Have you ever tried searching for videos discussing AVL trees in college-level detail on Youtube or MIT open courseware? Chances are that the information you want is buried within a 50-minute lecture about Binary Search Trees, and you will have to scroll past several entries to find it if the video is not explicitly tagged with "AVL Tree". Even if you do find this lecture video, you still have to sift through the video to find where the professor discusses AVL trees. Should you really have to trawl through search results and the whole video just for this snippet?
What it does
Our portal solves exactly that issue. *We use machine learning tools to transcribe the audio of each lecture so that topics discussed in the lecture that are not in the title, description, or tags can be indexed and searchable. To further our analysis of topics, we also analyze the powerpoint slides corresponding to the lecture to infer what topics can be learned from the lecture. **We understand the topics as phrases- a group of words and just not singular words to deliver you the best results. When The capstone of our implementation is a scalable automated asynchronous system that orchestrates all the processing of file inputs - allowing users to easily upload lectures that they want transcribed and analyzed. That is what our vision for Lecture Scope looks like - *Comfortable to use, for both teachers and students.
How I built it
Our system comprises of two parts:
1. Server: A dropwizard server that serves relevant videos given a query. For the resolution of the query, we use the tf_idf full search functionality in our elasticsearch cluster. Our cluster stores the transcript of audio files as well as text phrases extracted from the pdf.
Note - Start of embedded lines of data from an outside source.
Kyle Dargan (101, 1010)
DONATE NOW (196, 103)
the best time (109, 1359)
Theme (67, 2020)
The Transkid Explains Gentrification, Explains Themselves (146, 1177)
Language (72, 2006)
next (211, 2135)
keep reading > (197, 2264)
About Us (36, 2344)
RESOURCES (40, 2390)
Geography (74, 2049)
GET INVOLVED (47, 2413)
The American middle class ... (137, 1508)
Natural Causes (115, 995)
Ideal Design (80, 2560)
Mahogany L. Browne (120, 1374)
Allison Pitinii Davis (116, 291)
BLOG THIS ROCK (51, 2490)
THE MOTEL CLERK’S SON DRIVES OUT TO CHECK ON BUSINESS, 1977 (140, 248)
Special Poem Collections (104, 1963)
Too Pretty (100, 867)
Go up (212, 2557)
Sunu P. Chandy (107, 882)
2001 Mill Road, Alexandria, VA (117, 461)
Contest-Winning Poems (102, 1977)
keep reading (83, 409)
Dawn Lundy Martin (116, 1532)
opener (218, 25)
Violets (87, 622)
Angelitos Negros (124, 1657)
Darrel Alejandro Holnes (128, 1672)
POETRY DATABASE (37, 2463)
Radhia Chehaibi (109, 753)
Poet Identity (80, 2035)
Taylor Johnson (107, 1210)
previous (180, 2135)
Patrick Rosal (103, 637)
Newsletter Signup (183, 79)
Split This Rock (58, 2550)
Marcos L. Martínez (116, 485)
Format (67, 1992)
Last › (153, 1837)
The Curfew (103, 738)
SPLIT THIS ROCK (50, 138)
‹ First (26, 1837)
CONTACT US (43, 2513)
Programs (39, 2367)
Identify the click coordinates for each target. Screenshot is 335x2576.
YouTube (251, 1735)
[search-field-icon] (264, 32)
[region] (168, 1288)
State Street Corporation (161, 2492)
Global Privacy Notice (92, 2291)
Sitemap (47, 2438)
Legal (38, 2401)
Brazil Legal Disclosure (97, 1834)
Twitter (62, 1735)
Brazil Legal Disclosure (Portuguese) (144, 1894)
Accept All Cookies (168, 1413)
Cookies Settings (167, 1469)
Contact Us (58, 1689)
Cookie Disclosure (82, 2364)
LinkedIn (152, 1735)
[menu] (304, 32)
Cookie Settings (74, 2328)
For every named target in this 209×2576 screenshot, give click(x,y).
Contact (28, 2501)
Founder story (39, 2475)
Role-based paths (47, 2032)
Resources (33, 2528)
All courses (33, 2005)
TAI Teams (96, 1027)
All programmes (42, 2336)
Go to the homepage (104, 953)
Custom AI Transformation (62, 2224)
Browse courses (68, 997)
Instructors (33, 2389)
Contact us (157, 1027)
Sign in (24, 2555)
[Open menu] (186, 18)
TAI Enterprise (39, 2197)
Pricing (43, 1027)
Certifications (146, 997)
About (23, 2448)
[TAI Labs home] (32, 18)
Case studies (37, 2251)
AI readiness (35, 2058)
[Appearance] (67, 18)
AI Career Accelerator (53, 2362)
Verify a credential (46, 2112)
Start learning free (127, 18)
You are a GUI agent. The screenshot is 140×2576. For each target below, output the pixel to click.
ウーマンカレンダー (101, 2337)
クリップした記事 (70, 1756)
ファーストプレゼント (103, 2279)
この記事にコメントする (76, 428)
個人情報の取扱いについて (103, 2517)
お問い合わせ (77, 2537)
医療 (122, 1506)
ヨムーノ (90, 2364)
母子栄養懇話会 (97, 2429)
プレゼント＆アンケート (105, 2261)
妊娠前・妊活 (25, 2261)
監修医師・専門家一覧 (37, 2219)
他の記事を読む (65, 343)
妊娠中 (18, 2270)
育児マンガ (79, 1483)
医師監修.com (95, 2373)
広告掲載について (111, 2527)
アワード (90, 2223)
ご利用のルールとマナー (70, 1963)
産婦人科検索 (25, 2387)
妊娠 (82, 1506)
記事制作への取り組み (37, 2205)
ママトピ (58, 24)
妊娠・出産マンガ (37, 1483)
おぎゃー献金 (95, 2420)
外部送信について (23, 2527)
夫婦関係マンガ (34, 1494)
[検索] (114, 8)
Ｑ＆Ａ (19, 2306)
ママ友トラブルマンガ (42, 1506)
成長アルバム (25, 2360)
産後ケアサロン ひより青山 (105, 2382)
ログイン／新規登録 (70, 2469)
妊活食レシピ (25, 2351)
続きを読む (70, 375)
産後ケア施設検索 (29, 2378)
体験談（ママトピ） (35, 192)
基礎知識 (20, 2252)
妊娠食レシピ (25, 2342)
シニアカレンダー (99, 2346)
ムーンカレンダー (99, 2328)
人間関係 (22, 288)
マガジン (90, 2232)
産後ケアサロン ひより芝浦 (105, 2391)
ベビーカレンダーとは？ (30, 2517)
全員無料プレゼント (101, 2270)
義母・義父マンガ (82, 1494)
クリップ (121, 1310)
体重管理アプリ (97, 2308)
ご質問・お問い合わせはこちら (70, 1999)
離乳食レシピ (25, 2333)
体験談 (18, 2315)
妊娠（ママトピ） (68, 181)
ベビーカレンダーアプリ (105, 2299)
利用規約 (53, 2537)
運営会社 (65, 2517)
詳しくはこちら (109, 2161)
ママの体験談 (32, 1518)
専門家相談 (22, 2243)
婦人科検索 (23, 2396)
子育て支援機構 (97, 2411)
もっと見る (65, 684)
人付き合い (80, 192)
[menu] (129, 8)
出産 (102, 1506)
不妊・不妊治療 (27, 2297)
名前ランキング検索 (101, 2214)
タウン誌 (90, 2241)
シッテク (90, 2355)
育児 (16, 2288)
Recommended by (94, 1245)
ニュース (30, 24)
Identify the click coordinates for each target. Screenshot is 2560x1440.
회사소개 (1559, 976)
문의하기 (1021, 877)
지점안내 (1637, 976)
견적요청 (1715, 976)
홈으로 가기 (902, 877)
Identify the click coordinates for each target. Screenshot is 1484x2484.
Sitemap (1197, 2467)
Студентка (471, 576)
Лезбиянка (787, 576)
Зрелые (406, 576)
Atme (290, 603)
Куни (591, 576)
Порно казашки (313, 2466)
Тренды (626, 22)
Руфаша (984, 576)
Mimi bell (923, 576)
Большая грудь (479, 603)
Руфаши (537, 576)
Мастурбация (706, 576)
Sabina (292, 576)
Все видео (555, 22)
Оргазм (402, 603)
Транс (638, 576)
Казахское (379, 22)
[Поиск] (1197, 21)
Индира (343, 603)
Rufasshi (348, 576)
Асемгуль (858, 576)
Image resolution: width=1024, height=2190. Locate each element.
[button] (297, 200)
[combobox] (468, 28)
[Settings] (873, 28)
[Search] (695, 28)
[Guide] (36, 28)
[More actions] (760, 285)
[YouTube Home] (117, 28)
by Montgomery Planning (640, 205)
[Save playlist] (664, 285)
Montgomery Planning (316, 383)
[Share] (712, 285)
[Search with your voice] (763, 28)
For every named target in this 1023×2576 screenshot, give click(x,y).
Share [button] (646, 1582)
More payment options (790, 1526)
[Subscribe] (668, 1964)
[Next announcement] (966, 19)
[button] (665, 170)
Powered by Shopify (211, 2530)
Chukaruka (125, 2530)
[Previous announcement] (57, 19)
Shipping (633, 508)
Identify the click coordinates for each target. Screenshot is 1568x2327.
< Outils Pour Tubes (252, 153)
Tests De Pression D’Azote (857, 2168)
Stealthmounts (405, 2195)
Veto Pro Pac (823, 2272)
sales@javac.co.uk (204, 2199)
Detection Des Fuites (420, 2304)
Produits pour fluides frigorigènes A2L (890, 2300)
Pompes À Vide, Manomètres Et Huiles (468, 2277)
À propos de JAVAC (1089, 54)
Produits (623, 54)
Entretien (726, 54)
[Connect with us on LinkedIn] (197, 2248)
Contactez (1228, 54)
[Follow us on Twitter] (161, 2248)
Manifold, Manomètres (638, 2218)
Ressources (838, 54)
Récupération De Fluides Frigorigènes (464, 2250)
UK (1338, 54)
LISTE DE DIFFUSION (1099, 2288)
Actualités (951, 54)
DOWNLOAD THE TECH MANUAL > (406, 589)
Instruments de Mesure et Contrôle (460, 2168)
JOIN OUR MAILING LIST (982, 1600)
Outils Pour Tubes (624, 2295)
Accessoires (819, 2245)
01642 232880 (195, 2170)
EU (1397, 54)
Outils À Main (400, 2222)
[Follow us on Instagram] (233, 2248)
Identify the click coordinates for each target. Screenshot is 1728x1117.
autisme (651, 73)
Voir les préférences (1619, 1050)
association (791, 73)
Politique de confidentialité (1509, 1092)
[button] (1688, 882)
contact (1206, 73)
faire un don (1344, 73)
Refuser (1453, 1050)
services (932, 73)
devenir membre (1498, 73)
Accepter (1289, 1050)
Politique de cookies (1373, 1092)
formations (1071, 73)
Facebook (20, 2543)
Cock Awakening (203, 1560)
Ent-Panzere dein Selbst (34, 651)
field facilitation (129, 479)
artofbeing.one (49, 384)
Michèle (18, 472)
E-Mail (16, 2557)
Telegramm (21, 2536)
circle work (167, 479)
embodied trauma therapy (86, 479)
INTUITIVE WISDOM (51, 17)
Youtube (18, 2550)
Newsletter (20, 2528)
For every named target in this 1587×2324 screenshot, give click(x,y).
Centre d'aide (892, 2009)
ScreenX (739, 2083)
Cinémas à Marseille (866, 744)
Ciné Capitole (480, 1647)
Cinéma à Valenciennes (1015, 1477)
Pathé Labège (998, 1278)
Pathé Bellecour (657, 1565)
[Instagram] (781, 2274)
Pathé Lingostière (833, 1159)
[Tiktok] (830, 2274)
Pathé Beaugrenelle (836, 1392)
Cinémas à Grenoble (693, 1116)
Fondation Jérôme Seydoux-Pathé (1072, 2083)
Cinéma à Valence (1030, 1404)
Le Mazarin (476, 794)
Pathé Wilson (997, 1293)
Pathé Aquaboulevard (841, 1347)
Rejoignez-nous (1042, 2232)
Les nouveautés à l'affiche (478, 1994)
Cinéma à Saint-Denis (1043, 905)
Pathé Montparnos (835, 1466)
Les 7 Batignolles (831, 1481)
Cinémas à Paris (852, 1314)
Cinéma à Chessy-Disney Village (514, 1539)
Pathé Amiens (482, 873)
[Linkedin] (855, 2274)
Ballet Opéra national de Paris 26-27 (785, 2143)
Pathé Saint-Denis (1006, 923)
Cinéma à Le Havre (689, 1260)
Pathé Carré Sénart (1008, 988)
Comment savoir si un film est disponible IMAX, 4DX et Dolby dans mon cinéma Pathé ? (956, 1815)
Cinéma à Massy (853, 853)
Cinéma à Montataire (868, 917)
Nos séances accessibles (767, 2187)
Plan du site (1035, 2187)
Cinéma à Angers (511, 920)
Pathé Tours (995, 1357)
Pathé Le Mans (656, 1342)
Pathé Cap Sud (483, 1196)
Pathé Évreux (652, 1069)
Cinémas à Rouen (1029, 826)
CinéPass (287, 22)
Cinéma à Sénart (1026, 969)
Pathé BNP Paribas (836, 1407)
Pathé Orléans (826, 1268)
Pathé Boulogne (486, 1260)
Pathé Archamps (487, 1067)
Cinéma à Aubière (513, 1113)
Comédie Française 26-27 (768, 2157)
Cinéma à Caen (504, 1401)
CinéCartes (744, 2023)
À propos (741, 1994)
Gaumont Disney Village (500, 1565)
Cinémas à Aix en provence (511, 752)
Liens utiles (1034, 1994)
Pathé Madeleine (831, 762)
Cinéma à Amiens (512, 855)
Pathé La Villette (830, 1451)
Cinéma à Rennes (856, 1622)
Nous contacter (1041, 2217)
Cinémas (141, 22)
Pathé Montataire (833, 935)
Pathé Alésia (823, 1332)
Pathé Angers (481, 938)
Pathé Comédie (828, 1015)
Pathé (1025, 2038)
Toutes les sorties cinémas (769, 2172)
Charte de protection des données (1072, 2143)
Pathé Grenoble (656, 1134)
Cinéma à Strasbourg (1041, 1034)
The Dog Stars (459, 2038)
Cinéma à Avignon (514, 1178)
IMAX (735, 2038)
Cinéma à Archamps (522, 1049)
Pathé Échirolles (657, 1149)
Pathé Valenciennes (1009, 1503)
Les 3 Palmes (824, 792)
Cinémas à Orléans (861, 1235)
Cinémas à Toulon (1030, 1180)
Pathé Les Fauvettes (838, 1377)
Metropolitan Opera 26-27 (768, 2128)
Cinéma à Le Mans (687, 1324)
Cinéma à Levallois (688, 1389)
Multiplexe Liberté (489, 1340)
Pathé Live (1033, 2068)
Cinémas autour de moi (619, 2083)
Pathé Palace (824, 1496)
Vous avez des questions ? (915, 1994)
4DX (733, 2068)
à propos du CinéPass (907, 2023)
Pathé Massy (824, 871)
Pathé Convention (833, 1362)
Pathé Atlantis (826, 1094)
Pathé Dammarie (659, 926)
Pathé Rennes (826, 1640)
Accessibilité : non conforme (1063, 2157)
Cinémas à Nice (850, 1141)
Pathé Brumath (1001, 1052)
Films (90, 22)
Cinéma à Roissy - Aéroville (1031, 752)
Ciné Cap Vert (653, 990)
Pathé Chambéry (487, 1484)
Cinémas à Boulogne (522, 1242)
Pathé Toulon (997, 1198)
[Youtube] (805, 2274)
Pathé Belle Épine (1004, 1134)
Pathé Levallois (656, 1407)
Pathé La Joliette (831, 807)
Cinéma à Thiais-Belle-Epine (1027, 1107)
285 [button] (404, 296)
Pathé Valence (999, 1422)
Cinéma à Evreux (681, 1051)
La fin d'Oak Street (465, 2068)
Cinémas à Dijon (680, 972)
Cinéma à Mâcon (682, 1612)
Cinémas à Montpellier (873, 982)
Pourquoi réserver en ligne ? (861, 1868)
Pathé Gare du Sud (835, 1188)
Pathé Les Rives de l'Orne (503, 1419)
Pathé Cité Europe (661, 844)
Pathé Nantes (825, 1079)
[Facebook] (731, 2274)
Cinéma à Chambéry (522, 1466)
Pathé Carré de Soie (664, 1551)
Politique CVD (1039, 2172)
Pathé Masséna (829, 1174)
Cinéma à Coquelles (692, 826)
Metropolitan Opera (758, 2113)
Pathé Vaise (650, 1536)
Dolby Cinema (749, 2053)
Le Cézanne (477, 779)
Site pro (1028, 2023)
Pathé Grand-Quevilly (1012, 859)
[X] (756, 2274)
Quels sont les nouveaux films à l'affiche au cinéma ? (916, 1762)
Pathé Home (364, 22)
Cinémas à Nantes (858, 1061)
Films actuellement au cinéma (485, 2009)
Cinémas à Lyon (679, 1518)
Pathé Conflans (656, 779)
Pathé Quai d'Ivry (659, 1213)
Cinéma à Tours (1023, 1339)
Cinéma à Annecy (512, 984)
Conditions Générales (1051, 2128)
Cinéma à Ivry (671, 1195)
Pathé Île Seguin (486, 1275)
2.Content Builder: This is an asynchronous collection of systems orchestrated using RabbitMQ. The audio processor consumes the item in the queue, converts bit rate using sox and uses Mozilla's DeepSpeech API to extract transcript and the timestamps. The Slides processor uses PyMuPDF to extract text and its font style in the document. This is because our system understands that headings in the lectures are more important than text.
Challenges I ran into
1. Preprocessing of audio files: Mozilla DeepSpeech works optimally when transcribing short 3-10s monophonic 16kHz bitrate .wav files. We discovered that the effectiveness of DeepSpeech trails precipitously with the slightest deviation from these specifications. If you try to transcribe a file longer than 30s, DeepSpeech gets stuck almost every time. If the file is not monophonic and 16kHz, the transcription is poor. We overcame this challenge 1) by using pydub to split the long audio files into smaller ones, with cuts made at points of silence, to maintain maximum integrity of the results. We met the other desired specifications by learning to use FFMPEG and SoX to preprocess the files before transcription.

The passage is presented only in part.